The point of this post is to share some interesting, infuriating, mostly heartwarming stories about public interactions with the aforementioned public and our son, Henry. Most of these occurred between the ages of two weeks and one year old. He’s so mobile now at 14 months, he’s not trapped inside a seat when we are out and about, and therefore less exposed to the ‘less shy’ of the world, to put it mildly. People lose themselves in the cuteness of a tiny human. For better or worse, and in most cases better, they can’t stop themselves. The attention is really nice, especially at a time when we had started to become jaded to other people, and weren’t sleeping particularly well. The reminder of how much good is in the world was welcomed.

So, put yourself in the shoes of a young father whose been trusted for the first time to make a quick Target run for supplies while your wife gets some tasks done around the house. Target is the best place to get all the items we need, plus a couple things to earn some brownie points with the wifey. (PSL from Starbucks anyone?)

I finish my shopping. I’m standing in line. In one arm I hold a car seat with a three-month-old inside.
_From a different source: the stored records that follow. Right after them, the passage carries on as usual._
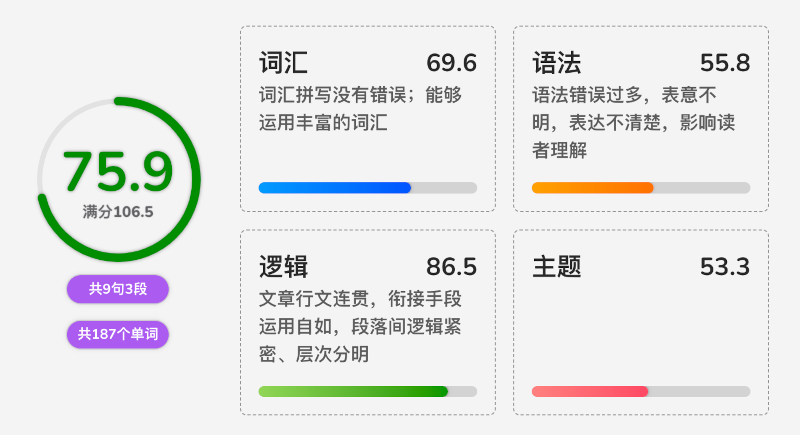Image resolution: width=800 pixels, height=435 pixels.
Task: Click the circular green score ring
Action: pos(119,179)
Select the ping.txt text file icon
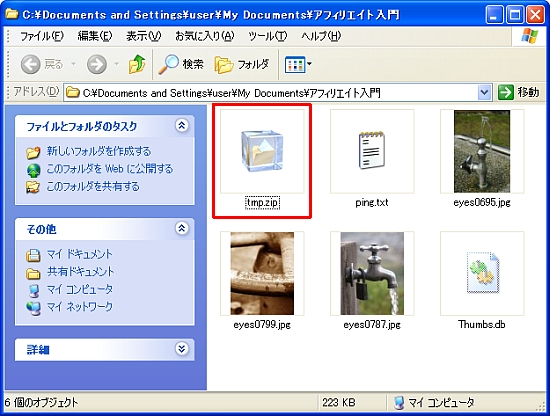The image size is (550, 416). coord(372,151)
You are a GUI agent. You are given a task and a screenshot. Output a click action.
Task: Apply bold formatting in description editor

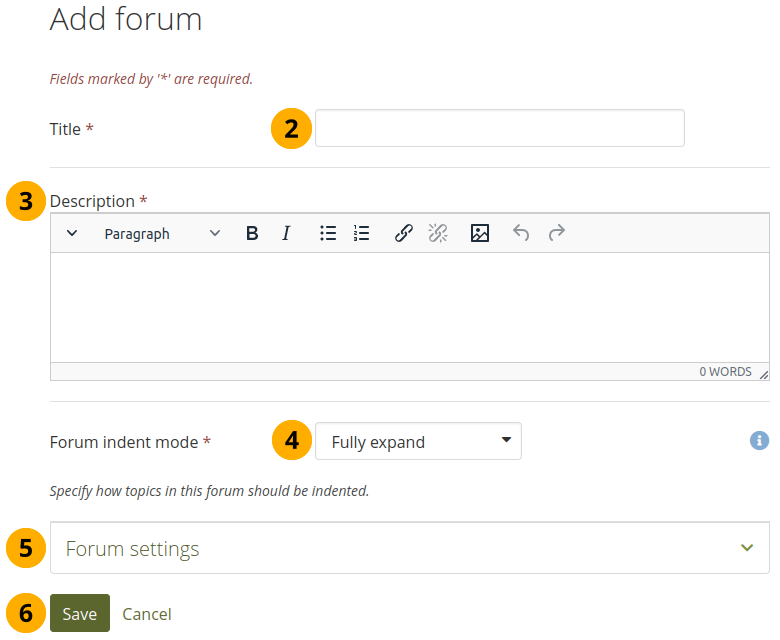252,233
With the other hand, I deftly unload my small amount of groceries and goods onto the conveyor belt. I could’ve put the car seat inside the cart and place the groceries around the baby… This is a good thought to have when entering the store and really just frustrating moment to have while checking out. After the cart was 3/4 unloaded, I set the seat down in the cart to give my aching arm a rest and to pay the young lady behind the counter. Her name was perfect for Target: “New Hire.” (Don’t fret reader, she didn’t think was funny either.) In the time I made my bad joke and paid using our shiny new Target card(5% off your purchases adds up homie) an elderly woman had thrown herself headfirst into Henry’s face in his carseat in the cart. I will put it this way, when I tapped her on the shoulder, giving her a start and causing her to stand up, she almost smoked me in the face with the back of her head, that’s how far she was ‘all-up-in-there.’ I was initially shocked. I politely said something like “Do I know you?” and she smiled and said something like “Cutest baby EVER ermaherhd.” She waved at Henry who was obviously scarred for life, and we left the store. I realized, as I snapped him into the base of his seat (which is 100% Dad-proof, which I appreciate.) People are unbelievable around babies.
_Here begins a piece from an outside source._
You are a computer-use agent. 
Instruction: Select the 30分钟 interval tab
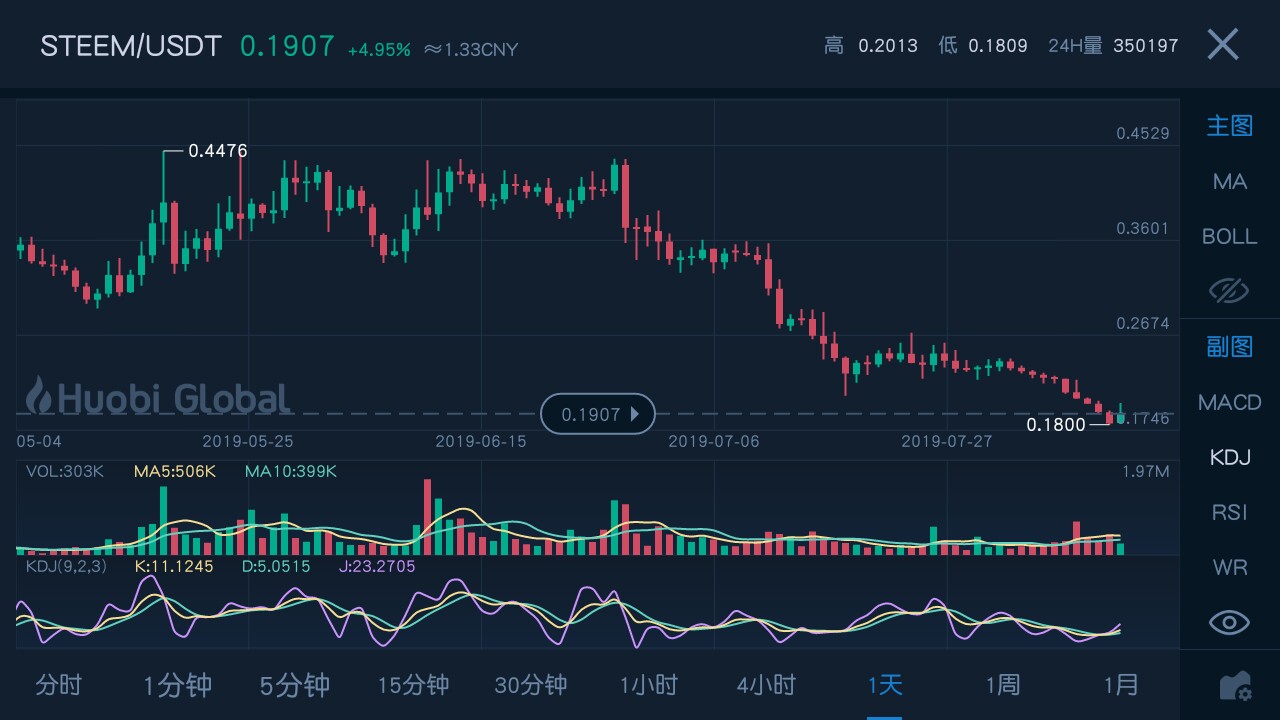point(531,685)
Recently, I have begun the undertaking of listening to the book ‘The Stand’ by Stephen King while I drive to-and-from work or any other time I am alone in the car. The book is literally 44 hours long. So far, through almost 18 hours, my fear of germs and the passing of sickness in the air has become an unforeseen symptom (pun intended) from the story. Thank GOD I didn’t read the book while Henry was a newborn, as I would have been convinced that the woman had given Henry some terrible plague disguised as the flu. I never realized how many people think that touching someone’s baby you don’t know is ok. People are unbelievable around babies.

I will say again, people are unbelievable around babies!
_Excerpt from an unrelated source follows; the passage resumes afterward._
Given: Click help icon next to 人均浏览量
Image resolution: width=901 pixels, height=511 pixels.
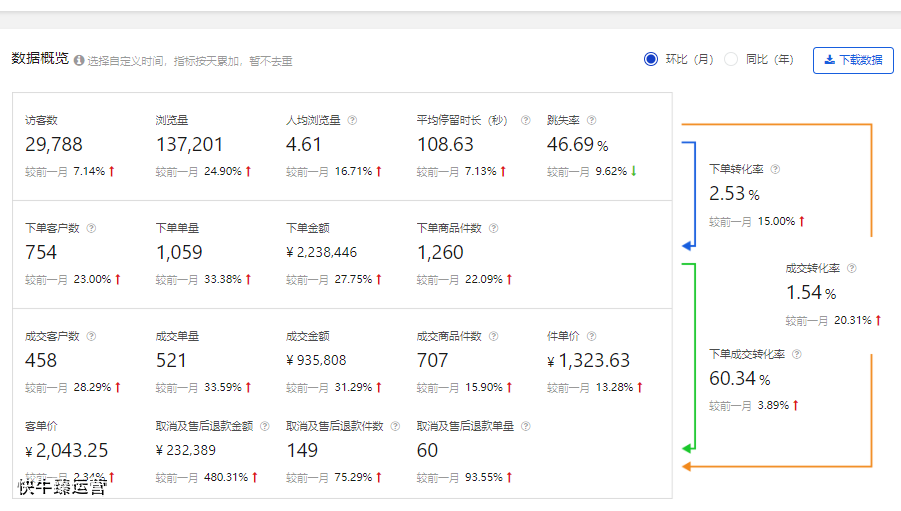Looking at the screenshot, I should [x=352, y=121].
-SuperAmerica, East St. Paul. A group of gang-bangers smile and wave at the kid at our least-favorite gas station. (Not stereotyping, the station is in a not-so-safe area.)

-Urban youth driving tricked-out race-inspired Honda civics would stops dead and waves us across the street, smiling. Usually, he would rev the engine as he passed people outside he knew could hear his new fuel-injector tank making the engine fly.

-Uppity barista at Starbucks, typically too cool for interaction-would always marvel at the sleeping cherub, and ask if he wanted a sippy cup of water. She would even take the time to ask how to spell our names. No more ‘Darrick’ on my vente black coffee! Seriously, who spells Derek like that?

-Target, older woman, 60, comes up to our cart with Henry (4 months) across the seating area in his seat and mentions how cute he is etc. Then she proceeds to tell Molly and I her life story, complete with names and dates, and how much we remind her of her kids and grandson. The line was crossed when she kept grabbing Mol’s arm and talking to her like Molly was deaf. Awkward turtles. The encounter lasted around 10 minutes, and it took me spinning around, pretending to take a phone call to end the suffering of awkwardness. She meant well, that’s all that matters right?

-Mall of America, Family of 5, 8-40, Molly is breastfeeding Henry in the entrance rotunda of the mall on one of their padded, circular benches. This family walks by and the 4 kids are flabbergasted that a baby is beneath a feeding bib. Their mom is dressed more revealingly than what Molly is ‘showing.’ Complete with a muffin-top with cleavage hanging out of a too-tight/too-short tee that would make Elvira blush. Regardless of his own mother dressed like a hooker from the 1980’s, the youngest points, and I slowly bring my hands up, palms upward and raised my eyebrows in a ‘what’s up’ type face. The mom pulls the smallest in close and gives my wife a stink eye that I had never seen. The nerve of some people. Hypocrite is the word I believe I was looking for at the time, but was raised too well to yell after them.

-Outback Steakhouse, young family with 2. Henry was 9 months old and being a beast. He was trying to take a swan-dive out of his highchair, refusing to eat and crying at the slightest lack of affection and attention from Molly. I volunteered to walk him around the restaurant, which I know means he won’t cry but will just look around and be cute. This lasts until I return to the table and he needs to feel attention again! As I walk him around, a guy about 3 years my senior and his wife are waiting to be seated. They have two kids and Henry is taken by their little girl immediately. Staring a hole in her tiny head, enthralled. The parents wave me over and say he’s a cutie pie and ask his name. The dad, after the necessary pleasantries, said something I will never forget. “You may think that the people in here are super annoyed by Henry here crying. Screw em. Let him belt out. They don’t notice and if they do, their either an asshole or just miss their kids from that age. You’re doing great and being happy and proud of your kid is all that matters. You will never remember him being bad at dinner, but you will remember him being this little. Enjoy it man.” I almost cried. Thanks Nate!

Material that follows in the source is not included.